Traveling Vietnam Wall
KANSAS CITY, Mo. — Over the Memorial Day Weekend the nation honors those who paid the ultimate price for our country.
On Saturday, thousands came to the Liberty Memorial to see the traveling Vietnam Wall, which is incscribed with the names of the nearly 60, 000 Americans killed in the Vietnam War.
US Navy Corpsman Max Moore told FOX 4 that he didn’t recognize any of the names on this wall. But, he knew so many of them.
“I think I can say there are names on this wall that I’ve taken care of. A lot of names on this wall that I have taken care of, ” said Moore.
Moore said he treated thousands of wounded soldiers in Vietnam in 1967 and 1968.
“I was an operating room technician, so I took care of a lot of guys. Some good, some real bad, ” he said.
On Saturday, Moore and armies of others came to Liberty Memorial to pay their respects to the more than 58, 000 who didn’t survive.
Among the crowd was Mission resident Scott King, his wife, dad and two boys.
“We thought it would be important to come out and show the kids what just what Memorial Day is about, ” said King.
King said the wall offers a valuable lesson.
“It says on the wall freedom is not free, so there are people who we as civilians kind of take for granted that there are the people out there protecting us and it’s very important. It’s a good lesson to know, ” he said.
People like Moore who lived to tell his story.
“You don’t ever forget what you went through that’s something that’s etched in your soul, ” said Moore.
The traveling wall erected to tell the story of so many others who can’t tell it themselves.
The traveling wall is in town at Liberty Memorial through Memorial Day. A full list of events is below.

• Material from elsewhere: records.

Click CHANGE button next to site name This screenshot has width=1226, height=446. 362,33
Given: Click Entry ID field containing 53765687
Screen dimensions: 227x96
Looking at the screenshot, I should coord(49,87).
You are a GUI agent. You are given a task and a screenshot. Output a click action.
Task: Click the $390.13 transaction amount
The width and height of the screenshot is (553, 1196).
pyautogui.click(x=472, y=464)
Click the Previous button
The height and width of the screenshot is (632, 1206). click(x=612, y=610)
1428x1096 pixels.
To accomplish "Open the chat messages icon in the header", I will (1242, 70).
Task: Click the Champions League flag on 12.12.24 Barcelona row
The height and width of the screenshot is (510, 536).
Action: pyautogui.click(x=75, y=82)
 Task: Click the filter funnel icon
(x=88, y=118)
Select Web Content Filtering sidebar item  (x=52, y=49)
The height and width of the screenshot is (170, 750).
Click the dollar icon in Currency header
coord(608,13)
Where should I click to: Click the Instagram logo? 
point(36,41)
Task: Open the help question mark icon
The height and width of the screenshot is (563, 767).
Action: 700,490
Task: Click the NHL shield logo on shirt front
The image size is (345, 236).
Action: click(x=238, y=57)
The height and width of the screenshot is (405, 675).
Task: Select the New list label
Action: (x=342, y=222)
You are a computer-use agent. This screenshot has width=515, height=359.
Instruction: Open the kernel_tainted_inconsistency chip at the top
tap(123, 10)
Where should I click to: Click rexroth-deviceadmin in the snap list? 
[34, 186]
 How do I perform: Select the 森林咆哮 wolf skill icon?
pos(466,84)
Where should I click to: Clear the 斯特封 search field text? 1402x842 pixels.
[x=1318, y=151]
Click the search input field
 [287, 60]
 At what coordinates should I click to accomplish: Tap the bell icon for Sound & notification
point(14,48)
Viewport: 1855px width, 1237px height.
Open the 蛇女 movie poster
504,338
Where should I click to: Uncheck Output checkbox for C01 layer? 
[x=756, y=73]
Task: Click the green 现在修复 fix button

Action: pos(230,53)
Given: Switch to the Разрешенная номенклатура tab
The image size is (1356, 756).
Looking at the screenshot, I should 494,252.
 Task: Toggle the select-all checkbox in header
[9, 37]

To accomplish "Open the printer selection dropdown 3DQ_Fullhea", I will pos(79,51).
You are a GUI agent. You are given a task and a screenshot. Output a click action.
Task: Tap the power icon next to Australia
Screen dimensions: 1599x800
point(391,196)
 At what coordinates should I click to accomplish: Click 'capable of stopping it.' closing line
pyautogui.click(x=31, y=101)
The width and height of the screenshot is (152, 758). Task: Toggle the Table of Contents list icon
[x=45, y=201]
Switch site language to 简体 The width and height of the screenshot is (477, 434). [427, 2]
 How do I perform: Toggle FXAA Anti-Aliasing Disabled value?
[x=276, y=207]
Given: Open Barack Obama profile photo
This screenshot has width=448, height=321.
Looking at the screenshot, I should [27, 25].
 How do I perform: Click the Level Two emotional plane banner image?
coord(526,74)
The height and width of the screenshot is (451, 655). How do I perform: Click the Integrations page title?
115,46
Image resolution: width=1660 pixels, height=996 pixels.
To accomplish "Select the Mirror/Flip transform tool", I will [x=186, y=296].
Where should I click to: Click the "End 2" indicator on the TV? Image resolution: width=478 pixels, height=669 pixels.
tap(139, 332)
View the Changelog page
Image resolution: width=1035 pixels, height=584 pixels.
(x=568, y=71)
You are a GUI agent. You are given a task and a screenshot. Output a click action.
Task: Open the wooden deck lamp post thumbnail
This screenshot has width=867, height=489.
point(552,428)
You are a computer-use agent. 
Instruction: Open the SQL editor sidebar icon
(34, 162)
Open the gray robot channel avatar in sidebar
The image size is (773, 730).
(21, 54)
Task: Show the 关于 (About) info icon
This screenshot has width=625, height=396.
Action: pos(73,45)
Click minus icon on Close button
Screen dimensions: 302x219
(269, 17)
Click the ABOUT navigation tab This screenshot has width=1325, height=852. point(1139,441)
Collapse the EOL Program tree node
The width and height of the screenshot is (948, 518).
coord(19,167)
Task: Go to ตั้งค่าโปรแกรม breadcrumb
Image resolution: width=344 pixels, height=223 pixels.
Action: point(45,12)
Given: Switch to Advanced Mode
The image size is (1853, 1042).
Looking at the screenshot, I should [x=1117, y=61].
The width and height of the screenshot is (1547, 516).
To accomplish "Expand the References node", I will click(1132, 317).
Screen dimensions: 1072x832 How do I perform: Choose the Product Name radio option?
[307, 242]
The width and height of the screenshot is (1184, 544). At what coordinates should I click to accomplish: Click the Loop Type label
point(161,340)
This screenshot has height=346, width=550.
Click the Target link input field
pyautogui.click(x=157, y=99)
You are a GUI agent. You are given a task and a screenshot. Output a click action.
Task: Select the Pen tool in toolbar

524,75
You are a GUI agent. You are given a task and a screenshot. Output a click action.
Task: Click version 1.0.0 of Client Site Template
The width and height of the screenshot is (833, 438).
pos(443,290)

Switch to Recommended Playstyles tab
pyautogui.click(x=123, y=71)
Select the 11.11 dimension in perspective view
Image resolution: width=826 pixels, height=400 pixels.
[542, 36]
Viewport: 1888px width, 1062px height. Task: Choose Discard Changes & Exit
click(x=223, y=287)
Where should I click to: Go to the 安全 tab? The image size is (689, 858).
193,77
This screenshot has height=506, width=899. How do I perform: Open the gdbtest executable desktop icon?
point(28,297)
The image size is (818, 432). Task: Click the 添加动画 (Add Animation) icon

The AVTT Traveling Vietnam Wall
When: Friday, May 22 – Monday, May 25
Where: Southeast Lawn at the National World War I Museum
What: The AVTT (American Veterans Traveling Tribute) Traveling Vietnam Wall is an 80 percent scale replica of the Vietnam Veterans Memorial in Washington, D.C. measuring nearly 400 feet long. Seen by hundreds of thousands of people across the country, the Wall is accessible to the public for viewing beginning with an opening ceremony featuring the 1st Infantry Division on Friday at 6 p.m. through the closing ceremony on Monday at 2 p.m. Daily ceremonies occur at 8 a.m. and 6 p.m. The opening ceremony will include Fort Riley’s Commanding General’s Mounted Color Guard and a keynote address from Col. Miles Brown, Commander of Fort Riley’s 2nd Armored Brigade Combat Team. Free to the public.